### Passage provided
++++++++++++++++++++

The Congressional Budget Office (CBO) has released its annual Budget and Economic Outlook. Here are some of the most important health care numbers to know from today’s report:
- Millions more projected to lose their coverage. As the CBO writes, “CBO and JCT project that, as a result of the ACA, between 6 million and 7 million fewer people will have employment-based insurance coverage each year from 2016 through 2024 than would be the case in the absence of the ACA. That change is the net result of projected increases and decreases in offers of health insurance from employers and changes in enrollment by workers and their families.”
- 1.5 million enrolled in non-compliant plans in 2014. As a result of the Administration’s unilateral and last minute decision to allow plans that are not compliant with Obamacare’s many new rules to continue into 2014, a “fix” to offset the nearly 5 million reported plan cancellations, the CBO estimates that 1.5 million non-compliant plans will exist in the individual and small group markets in 2014, with .5 million continuing on into 2015.
- Mandate penalties total $203 billion from 2015-2024. Penalties paid by employers of 50 or more full-time workers who do not offer their employees health coverage are projected to total $151 billion from 2015-2024. The individual mandate tax that will be levied on individuals who do not purchase health coverage is expected to cost Americans $51 billion over this period.
- 31 million uninsured. After spending nearly $2 trillion to expand insurance coverage, Obamacare is still projected to leave 31 million people uninsured in 2024.
- Exchange enrollment adjusted for 2014. “In light of technical problems that impeded many people’s enrollment in exchanges,” the CBO has downwardly adjusted its exchange enrollment projections for 2014 by 1 million people, now projecting only 6 million people will gain exchange coverage this year.
- Gross cost of Obamacare’s major coverage provisions from 2015-2024 is nearly $2 trillion. Spending of $899 billion and a reduction in revenues of $137 billion for premium assistance tax credits, in addition to spending $167 billion for cost-sharing subsidies (page 107) for a total exchange subsidy cost of $1.203 trillion. Medicaid expansion and CHIP spending from Obamacare is projected to cost $792 billion from 2015-2024. A gross total cost of these provisions amounting to $1.995 trillion over this period.
NOTE: An earlier version of this post contained the wrong projected cost of CHIP spending in the final paragraph.

++++++++++++++++++++

### Information supplied

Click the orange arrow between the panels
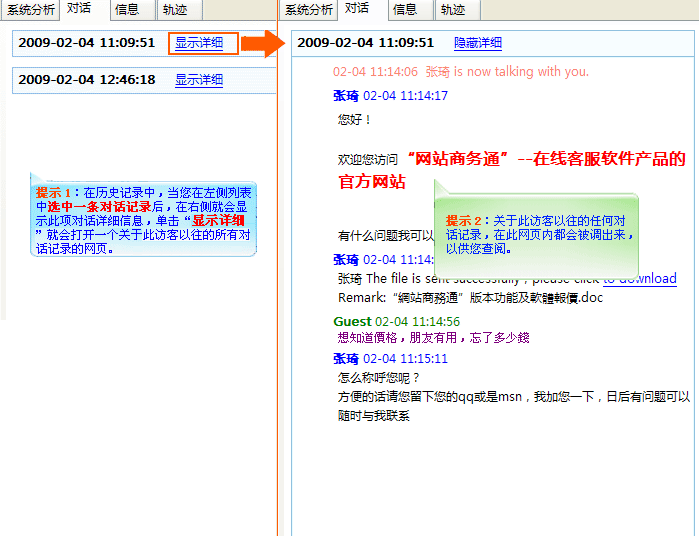The width and height of the screenshot is (699, 536). coord(264,44)
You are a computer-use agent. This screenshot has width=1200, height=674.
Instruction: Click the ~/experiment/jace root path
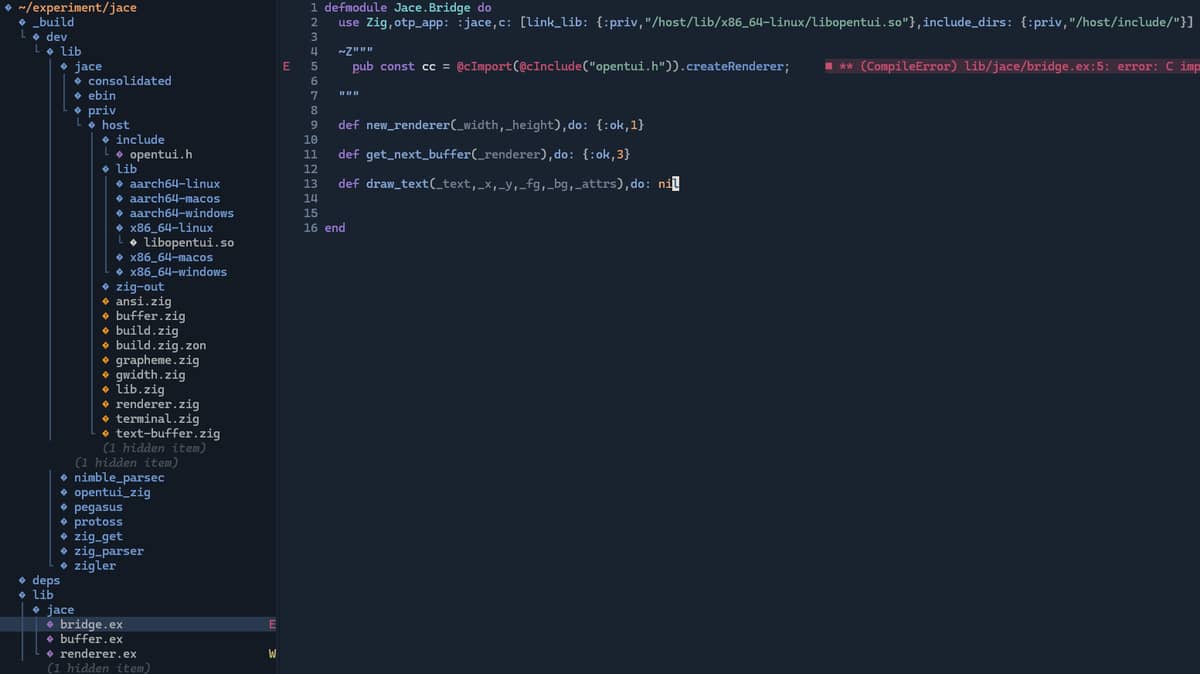click(x=77, y=8)
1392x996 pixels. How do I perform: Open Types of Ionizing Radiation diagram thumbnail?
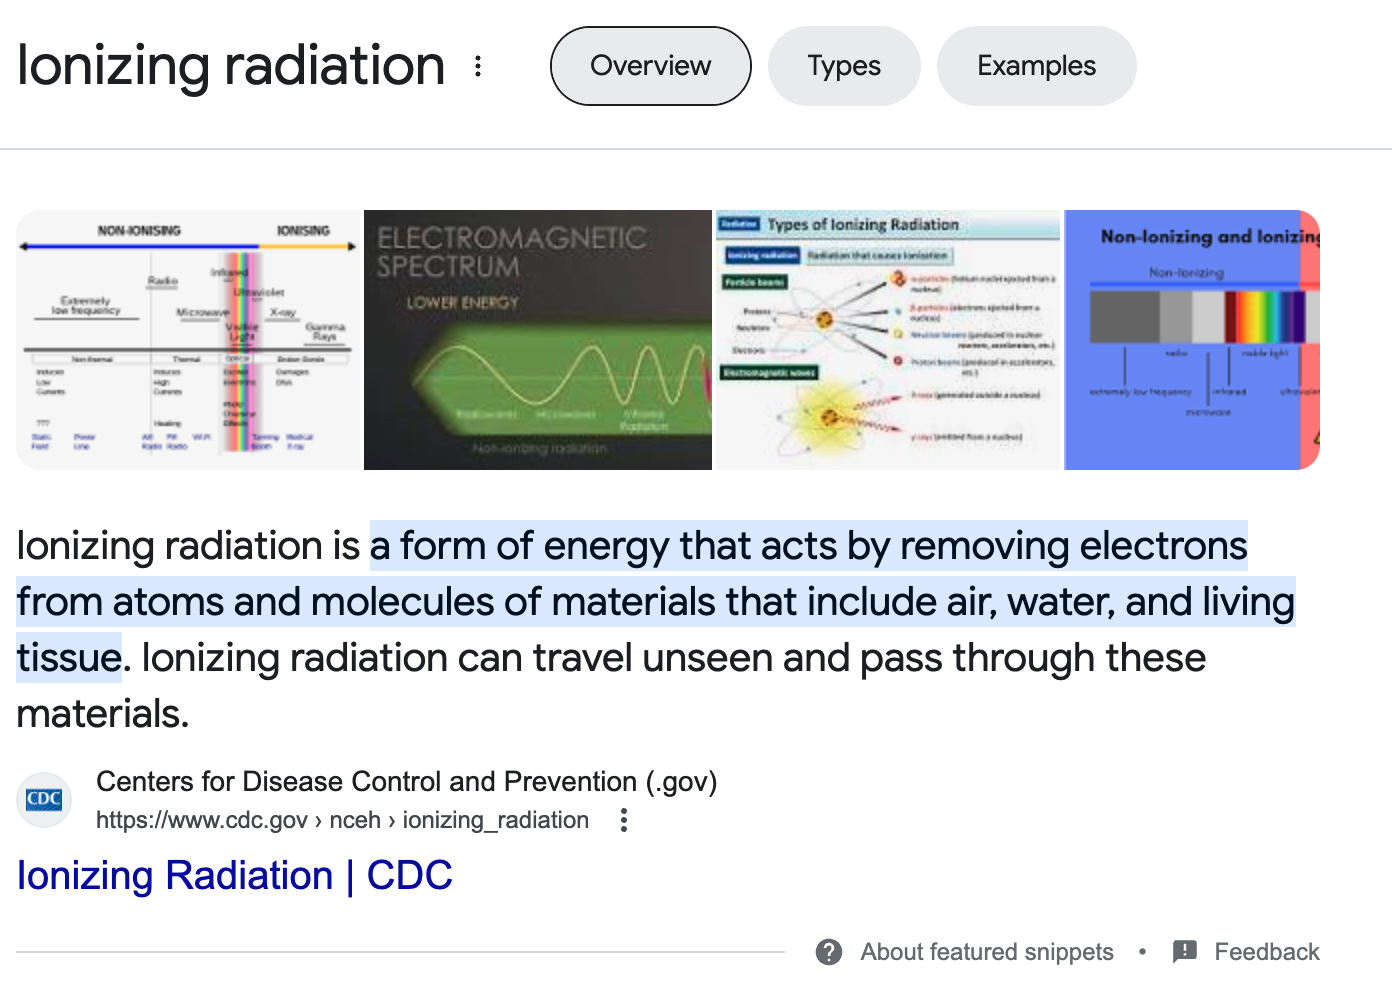click(x=888, y=340)
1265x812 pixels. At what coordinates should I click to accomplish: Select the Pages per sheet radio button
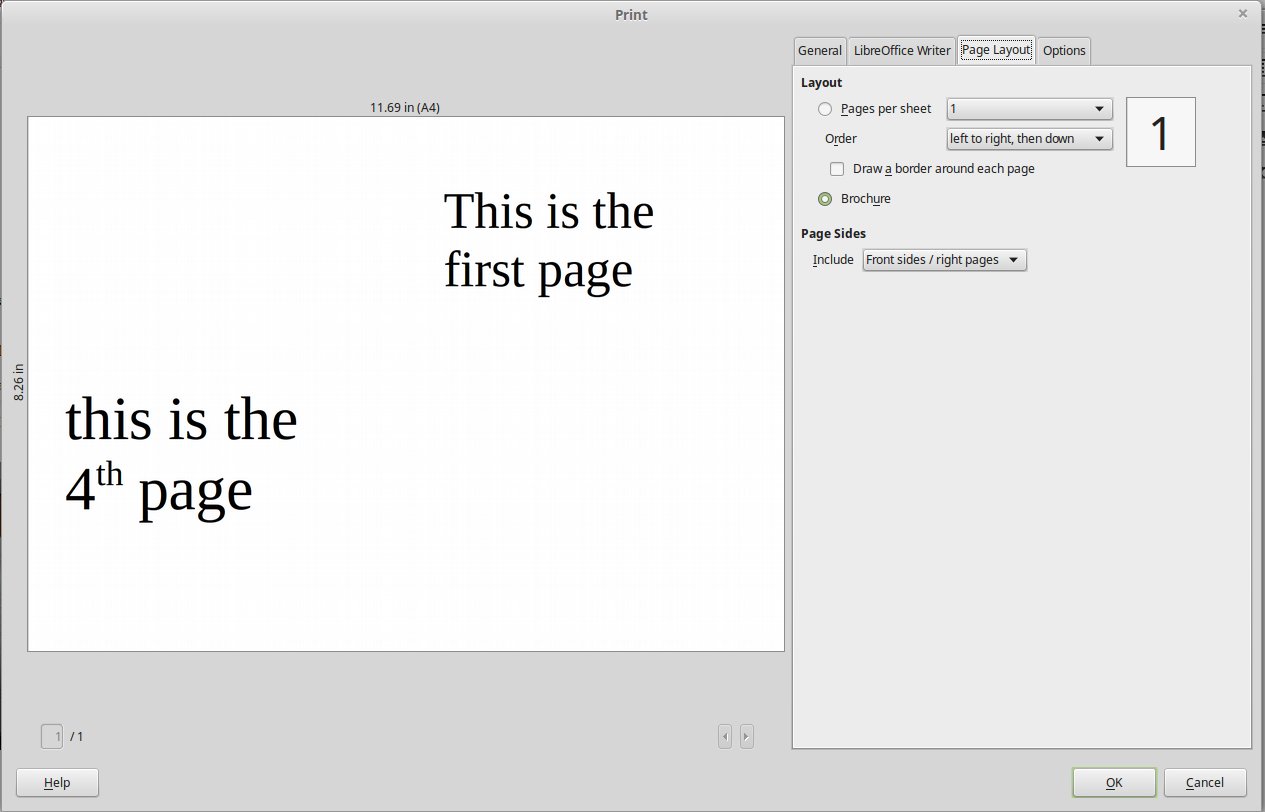[824, 109]
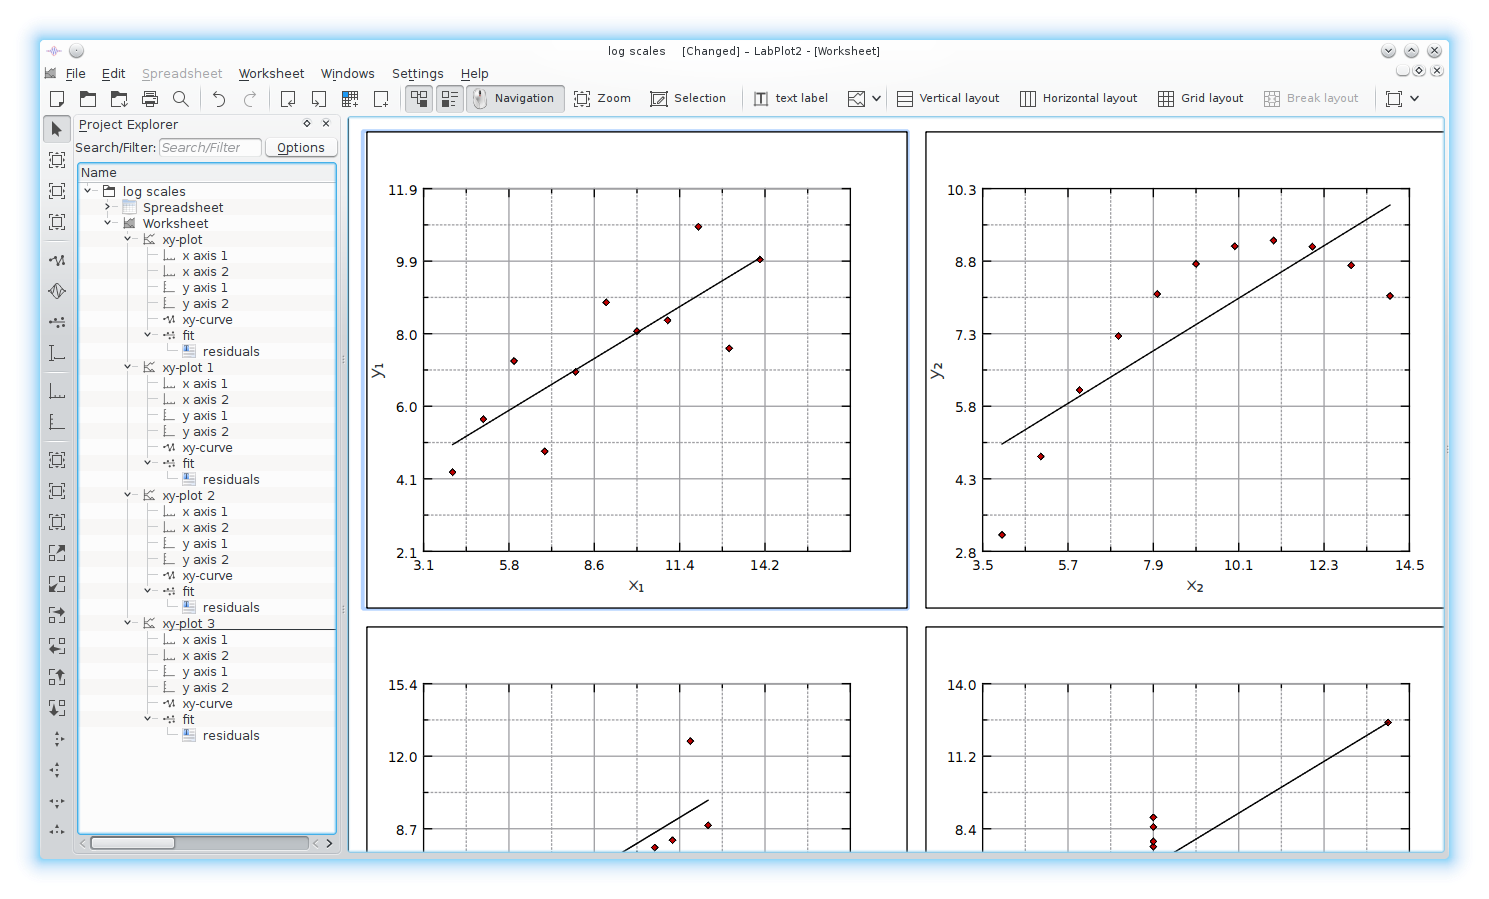Toggle Selection mouse mode

(x=688, y=98)
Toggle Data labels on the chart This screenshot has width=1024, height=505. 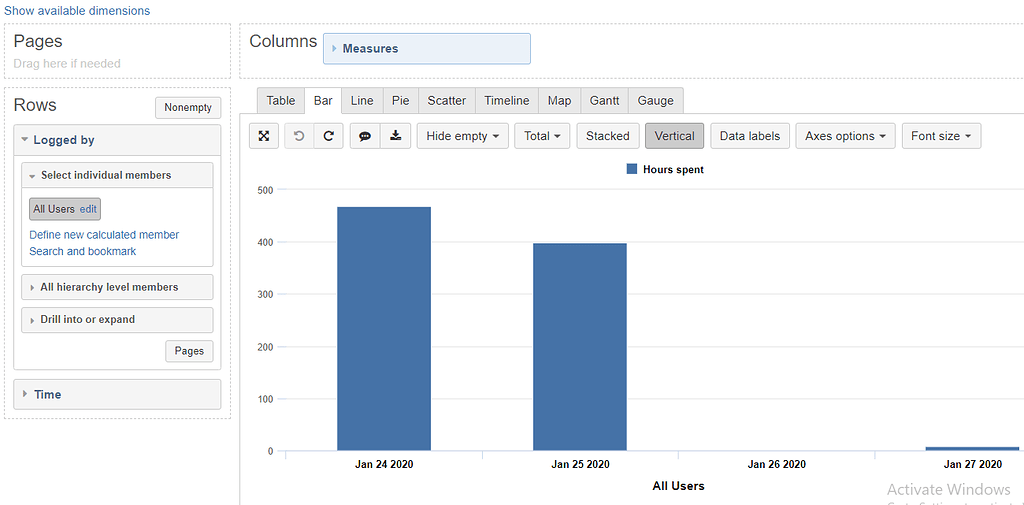(x=750, y=136)
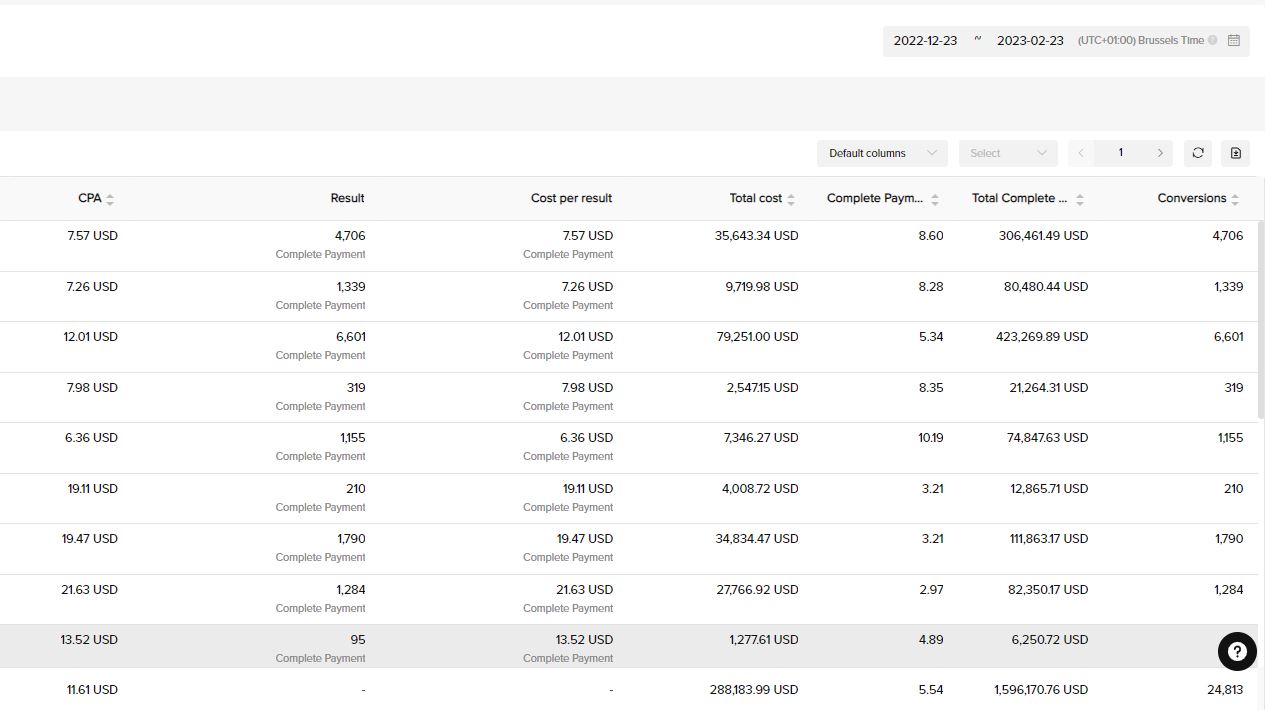1265x710 pixels.
Task: Click the end date 2023-02-23
Action: (x=1030, y=41)
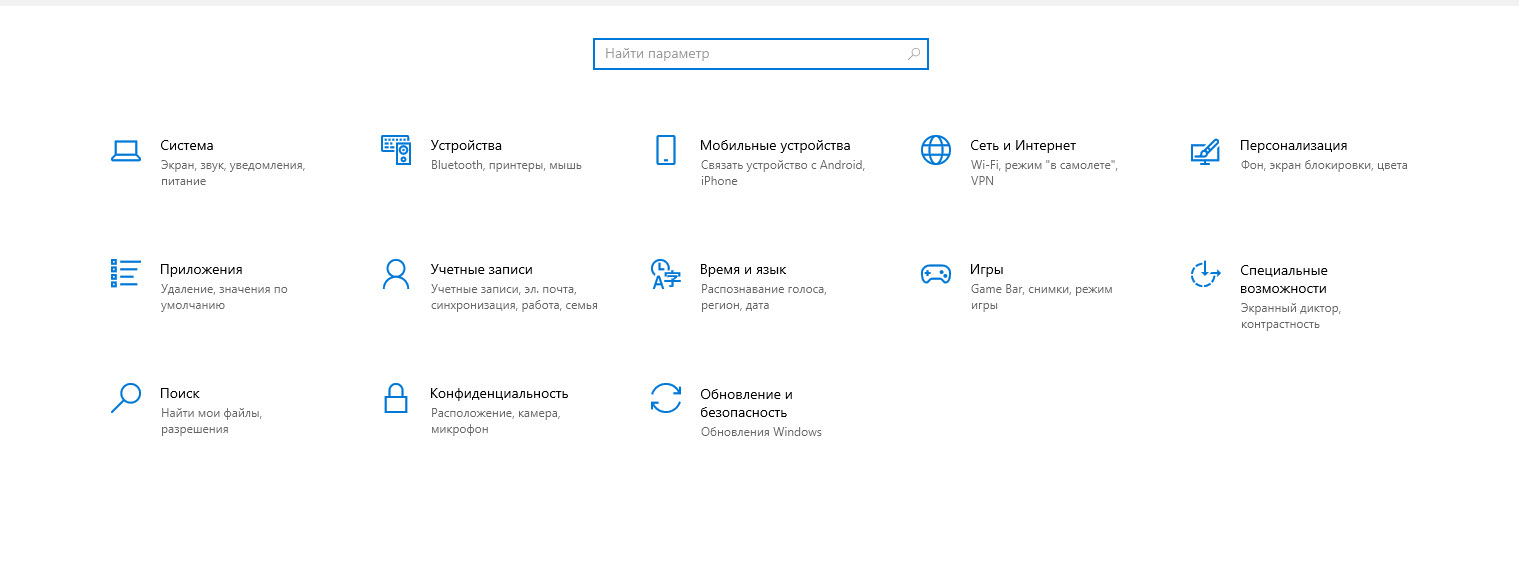Focus the Найти параметр search field
The image size is (1519, 565).
coord(750,54)
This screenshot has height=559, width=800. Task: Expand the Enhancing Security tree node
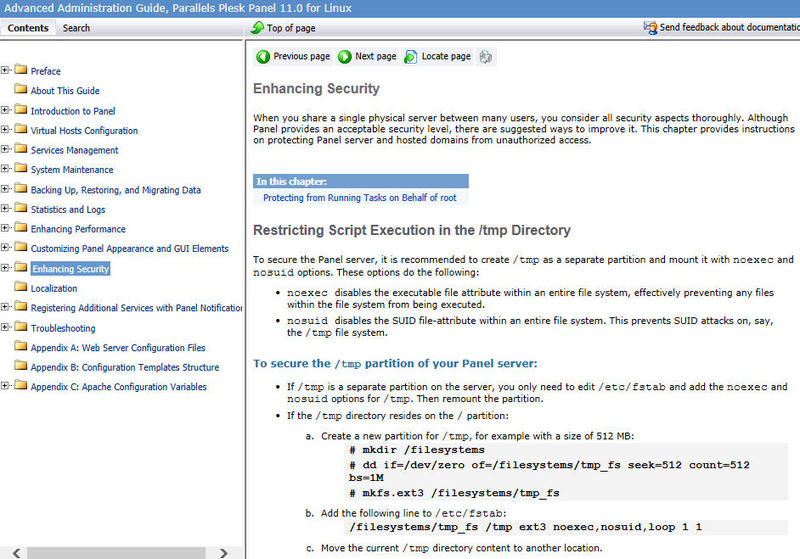click(x=6, y=268)
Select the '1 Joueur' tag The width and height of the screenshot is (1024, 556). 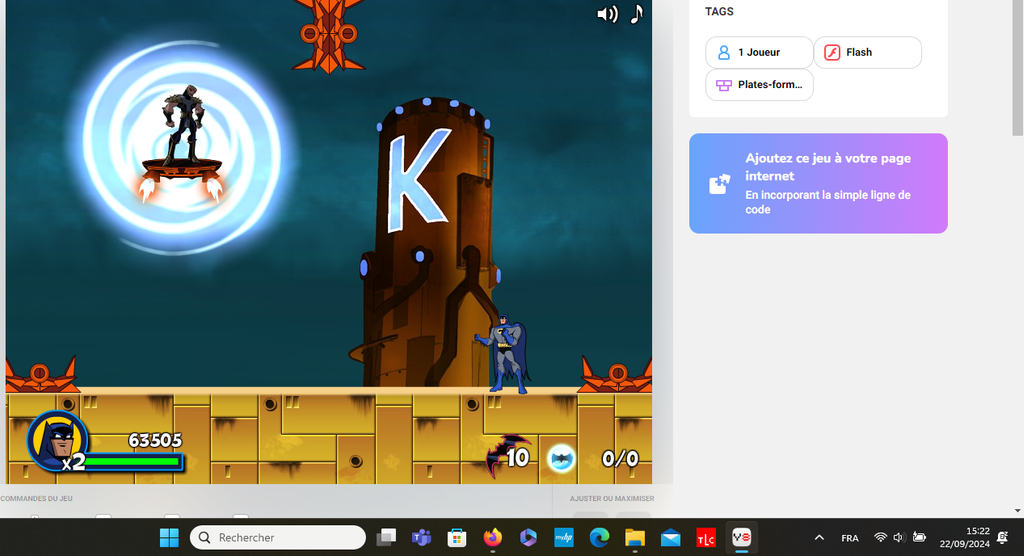click(759, 52)
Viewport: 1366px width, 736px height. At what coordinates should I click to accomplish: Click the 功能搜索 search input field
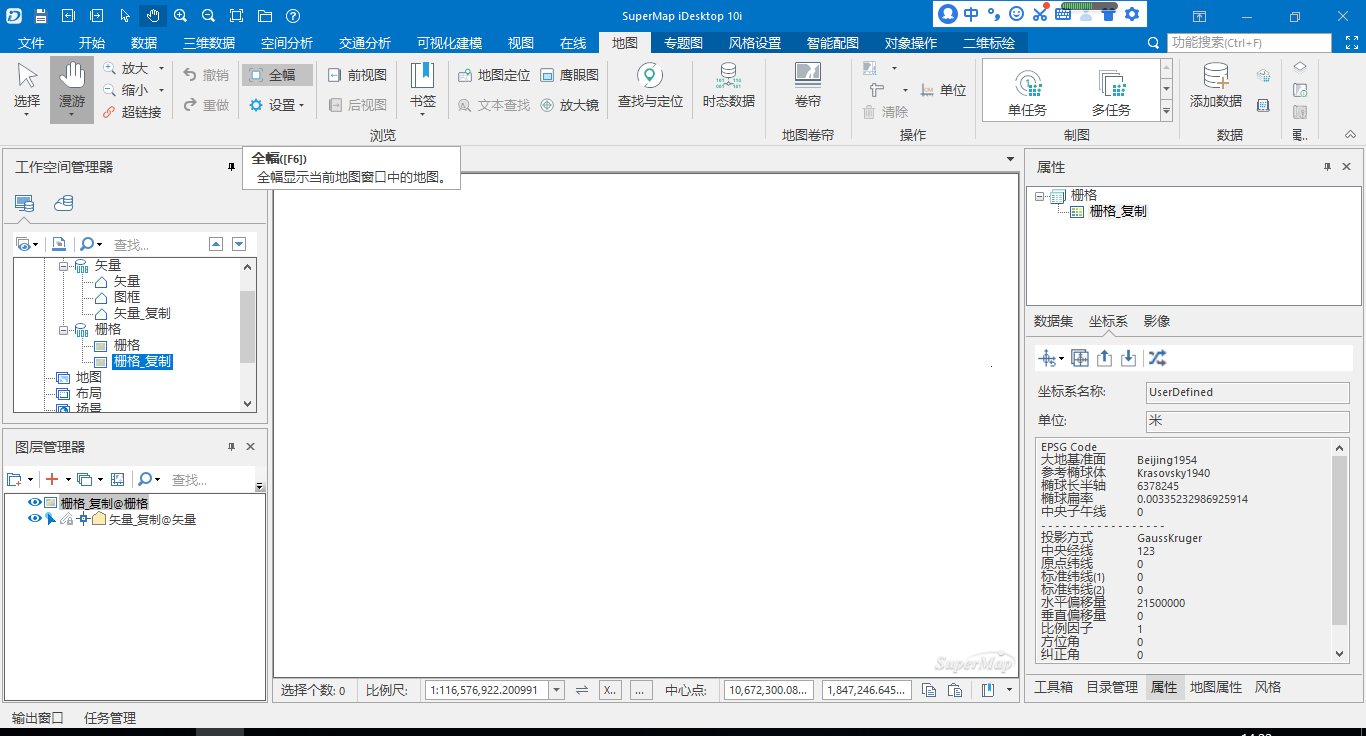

++++++++++++++++++++

### Exercise description
From the passage on the CBO's Budget and Economic Outlook, answer the following:
(a) How many non-compliant plans does the CBO estimate will exist in the individual and small group markets in 2014?
(b) How many people is Obamacare projected to leave uninsured in 2024?
(c) By how many people did the CBO lower its 2014 exchange enrollment projection?

### Solution for this task
(a) 1.5 million
(b) 31 million
(c) 1 million